**WHAT THE EXERCISE ASKS**
Extract exactly those lines that lie between the start of the material and the line with "The height and width of the screenshot is (868, 1389).", including both boundary lines and no others.

**SUPPLIED MATERIAL**
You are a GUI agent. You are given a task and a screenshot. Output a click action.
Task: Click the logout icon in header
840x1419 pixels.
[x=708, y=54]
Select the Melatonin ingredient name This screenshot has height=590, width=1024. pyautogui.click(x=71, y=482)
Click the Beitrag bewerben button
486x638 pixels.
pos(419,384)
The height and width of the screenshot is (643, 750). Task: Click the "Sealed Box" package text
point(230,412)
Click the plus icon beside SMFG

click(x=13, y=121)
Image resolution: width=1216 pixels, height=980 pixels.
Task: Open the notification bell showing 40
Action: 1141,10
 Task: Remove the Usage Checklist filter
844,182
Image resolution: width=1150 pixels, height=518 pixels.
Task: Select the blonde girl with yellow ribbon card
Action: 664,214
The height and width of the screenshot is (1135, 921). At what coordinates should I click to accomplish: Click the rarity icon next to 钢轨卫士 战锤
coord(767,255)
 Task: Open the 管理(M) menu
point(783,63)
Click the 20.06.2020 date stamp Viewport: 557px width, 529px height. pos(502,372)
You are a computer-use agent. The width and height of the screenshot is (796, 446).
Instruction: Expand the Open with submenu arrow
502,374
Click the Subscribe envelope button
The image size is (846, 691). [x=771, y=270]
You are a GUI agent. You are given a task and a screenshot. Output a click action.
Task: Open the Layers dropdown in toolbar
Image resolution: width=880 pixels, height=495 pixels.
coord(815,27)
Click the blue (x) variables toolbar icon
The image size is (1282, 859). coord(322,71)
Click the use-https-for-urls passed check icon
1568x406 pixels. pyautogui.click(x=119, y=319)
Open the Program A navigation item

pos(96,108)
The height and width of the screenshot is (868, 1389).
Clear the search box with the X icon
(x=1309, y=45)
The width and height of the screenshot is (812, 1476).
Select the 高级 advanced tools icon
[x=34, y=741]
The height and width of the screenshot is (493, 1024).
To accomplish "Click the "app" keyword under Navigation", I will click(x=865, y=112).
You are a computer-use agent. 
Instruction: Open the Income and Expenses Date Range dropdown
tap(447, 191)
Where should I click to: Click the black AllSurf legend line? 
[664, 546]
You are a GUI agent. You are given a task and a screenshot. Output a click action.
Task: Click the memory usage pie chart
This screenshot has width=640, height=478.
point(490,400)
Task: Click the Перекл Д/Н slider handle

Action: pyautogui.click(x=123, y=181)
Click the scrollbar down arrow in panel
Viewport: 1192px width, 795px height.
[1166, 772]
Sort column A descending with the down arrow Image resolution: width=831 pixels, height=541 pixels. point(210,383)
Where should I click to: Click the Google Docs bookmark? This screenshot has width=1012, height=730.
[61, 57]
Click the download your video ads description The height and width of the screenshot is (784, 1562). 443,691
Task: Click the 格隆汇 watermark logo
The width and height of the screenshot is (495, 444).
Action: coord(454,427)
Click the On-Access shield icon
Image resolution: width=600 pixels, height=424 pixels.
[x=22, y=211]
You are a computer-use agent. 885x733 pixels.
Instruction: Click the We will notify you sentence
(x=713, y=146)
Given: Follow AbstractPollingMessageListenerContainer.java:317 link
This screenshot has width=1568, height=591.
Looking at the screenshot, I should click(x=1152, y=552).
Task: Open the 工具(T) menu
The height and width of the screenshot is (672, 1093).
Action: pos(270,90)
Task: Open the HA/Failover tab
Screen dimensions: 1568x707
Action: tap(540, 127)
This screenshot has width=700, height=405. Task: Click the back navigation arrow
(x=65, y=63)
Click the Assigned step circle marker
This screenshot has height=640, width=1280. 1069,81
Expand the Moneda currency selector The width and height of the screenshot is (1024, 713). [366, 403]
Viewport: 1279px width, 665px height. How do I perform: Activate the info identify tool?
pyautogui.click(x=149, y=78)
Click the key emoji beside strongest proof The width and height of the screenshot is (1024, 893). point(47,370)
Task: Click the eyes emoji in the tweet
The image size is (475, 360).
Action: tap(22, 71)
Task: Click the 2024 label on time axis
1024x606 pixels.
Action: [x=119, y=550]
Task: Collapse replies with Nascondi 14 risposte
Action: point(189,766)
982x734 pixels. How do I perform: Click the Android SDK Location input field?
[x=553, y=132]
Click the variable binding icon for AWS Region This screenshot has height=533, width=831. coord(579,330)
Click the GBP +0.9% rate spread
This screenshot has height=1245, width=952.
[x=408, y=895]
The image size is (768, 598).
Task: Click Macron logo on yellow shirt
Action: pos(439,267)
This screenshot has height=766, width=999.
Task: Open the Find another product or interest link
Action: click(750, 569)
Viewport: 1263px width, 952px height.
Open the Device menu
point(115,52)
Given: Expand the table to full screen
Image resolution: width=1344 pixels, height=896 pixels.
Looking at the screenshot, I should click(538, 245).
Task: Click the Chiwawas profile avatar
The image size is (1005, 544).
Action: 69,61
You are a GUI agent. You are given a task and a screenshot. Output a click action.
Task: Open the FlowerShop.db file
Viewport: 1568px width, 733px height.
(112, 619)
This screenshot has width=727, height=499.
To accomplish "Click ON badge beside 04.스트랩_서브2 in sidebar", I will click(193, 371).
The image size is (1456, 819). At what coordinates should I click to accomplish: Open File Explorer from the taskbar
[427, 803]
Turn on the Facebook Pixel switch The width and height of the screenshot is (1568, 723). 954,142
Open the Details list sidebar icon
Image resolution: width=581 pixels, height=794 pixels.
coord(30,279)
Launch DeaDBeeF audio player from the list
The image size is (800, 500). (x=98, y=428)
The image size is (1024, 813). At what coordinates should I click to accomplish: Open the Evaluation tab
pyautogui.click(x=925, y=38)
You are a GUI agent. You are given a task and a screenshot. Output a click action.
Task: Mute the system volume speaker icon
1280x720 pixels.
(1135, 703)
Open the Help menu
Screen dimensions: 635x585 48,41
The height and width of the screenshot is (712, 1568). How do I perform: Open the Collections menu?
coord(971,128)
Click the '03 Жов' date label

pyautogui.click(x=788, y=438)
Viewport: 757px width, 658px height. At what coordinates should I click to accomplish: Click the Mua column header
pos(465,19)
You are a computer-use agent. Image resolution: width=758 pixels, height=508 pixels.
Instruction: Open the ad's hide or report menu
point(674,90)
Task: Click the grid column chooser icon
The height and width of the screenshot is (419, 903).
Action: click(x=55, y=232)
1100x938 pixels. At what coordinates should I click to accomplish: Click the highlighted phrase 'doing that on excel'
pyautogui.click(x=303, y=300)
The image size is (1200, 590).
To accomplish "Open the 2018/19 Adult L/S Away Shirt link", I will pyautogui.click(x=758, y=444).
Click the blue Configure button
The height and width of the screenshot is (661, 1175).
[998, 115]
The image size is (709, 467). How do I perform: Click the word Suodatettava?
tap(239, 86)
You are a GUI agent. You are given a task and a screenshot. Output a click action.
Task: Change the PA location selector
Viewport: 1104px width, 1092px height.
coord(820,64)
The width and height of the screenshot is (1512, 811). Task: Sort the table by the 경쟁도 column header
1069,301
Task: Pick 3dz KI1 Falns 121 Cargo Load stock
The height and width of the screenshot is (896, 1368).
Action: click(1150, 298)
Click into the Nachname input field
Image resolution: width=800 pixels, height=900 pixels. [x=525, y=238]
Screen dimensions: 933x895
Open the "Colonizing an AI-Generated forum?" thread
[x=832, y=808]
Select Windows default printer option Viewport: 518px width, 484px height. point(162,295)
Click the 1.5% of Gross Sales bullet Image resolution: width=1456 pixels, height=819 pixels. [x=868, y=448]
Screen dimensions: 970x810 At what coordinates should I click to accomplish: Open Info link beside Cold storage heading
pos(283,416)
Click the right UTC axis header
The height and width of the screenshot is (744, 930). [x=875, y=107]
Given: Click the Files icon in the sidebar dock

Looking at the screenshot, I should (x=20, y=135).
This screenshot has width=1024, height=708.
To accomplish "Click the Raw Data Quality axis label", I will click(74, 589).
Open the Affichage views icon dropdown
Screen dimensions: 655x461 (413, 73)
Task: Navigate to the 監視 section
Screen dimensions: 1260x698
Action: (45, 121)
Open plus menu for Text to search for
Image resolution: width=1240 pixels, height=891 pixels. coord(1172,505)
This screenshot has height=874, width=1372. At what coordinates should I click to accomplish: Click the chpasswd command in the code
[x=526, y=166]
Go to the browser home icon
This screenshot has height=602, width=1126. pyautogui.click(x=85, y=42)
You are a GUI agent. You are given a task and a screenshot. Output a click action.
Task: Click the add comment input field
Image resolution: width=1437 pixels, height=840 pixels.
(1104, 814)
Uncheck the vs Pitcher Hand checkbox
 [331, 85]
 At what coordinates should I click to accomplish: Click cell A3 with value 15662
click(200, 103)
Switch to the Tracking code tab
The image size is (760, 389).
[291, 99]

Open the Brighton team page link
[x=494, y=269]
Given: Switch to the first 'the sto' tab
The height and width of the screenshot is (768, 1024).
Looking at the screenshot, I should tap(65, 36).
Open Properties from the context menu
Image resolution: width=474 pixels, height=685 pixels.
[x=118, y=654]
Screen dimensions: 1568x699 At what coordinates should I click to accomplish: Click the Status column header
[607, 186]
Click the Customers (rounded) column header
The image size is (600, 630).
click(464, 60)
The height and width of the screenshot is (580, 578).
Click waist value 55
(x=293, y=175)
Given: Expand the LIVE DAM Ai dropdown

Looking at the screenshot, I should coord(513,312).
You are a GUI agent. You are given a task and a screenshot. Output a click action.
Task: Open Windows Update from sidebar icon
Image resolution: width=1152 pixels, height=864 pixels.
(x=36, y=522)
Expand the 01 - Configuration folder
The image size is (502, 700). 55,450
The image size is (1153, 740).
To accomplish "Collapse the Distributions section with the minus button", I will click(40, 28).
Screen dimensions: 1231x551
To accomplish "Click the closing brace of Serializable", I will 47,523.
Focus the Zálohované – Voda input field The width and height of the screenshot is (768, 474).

**PROBLEM SOLUTION**
You are a GUI agent. You are given a task and a screenshot. Output a click action.
Task: Click the logout icon in header
840x1419 pixels.
[x=708, y=54]
Select the Melatonin ingredient name This screenshot has height=590, width=1024. pyautogui.click(x=71, y=482)
Click the Beitrag bewerben button
486x638 pixels.
pos(419,384)
The height and width of the screenshot is (643, 750). Task: Click the "Sealed Box" package text
point(230,412)
Click the plus icon beside SMFG

click(x=13, y=121)
Image resolution: width=1216 pixels, height=980 pixels.
Task: Open the notification bell showing 40
Action: 1141,10
 Task: Remove the Usage Checklist filter
844,182
Image resolution: width=1150 pixels, height=518 pixels.
Task: Select the blonde girl with yellow ribbon card
Action: 664,214
The height and width of the screenshot is (1135, 921). At what coordinates should I click to accomplish: Click the rarity icon next to 钢轨卫士 战锤
coord(767,255)
 Task: Open the 管理(M) menu
point(783,63)
Click the 20.06.2020 date stamp Viewport: 557px width, 529px height. pos(502,372)
You are a computer-use agent. The width and height of the screenshot is (796, 446).
Instruction: Expand the Open with submenu arrow
502,374
Click the Subscribe envelope button
The image size is (846, 691). [x=771, y=270]
You are a GUI agent. You are given a task and a screenshot. Output a click action.
Task: Open the Layers dropdown in toolbar
Image resolution: width=880 pixels, height=495 pixels.
coord(815,27)
Click the blue (x) variables toolbar icon
The image size is (1282, 859). coord(322,71)
Click the use-https-for-urls passed check icon
1568x406 pixels. pyautogui.click(x=119, y=319)
Open the Program A navigation item

pos(96,108)
The height and width of the screenshot is (868, 1389).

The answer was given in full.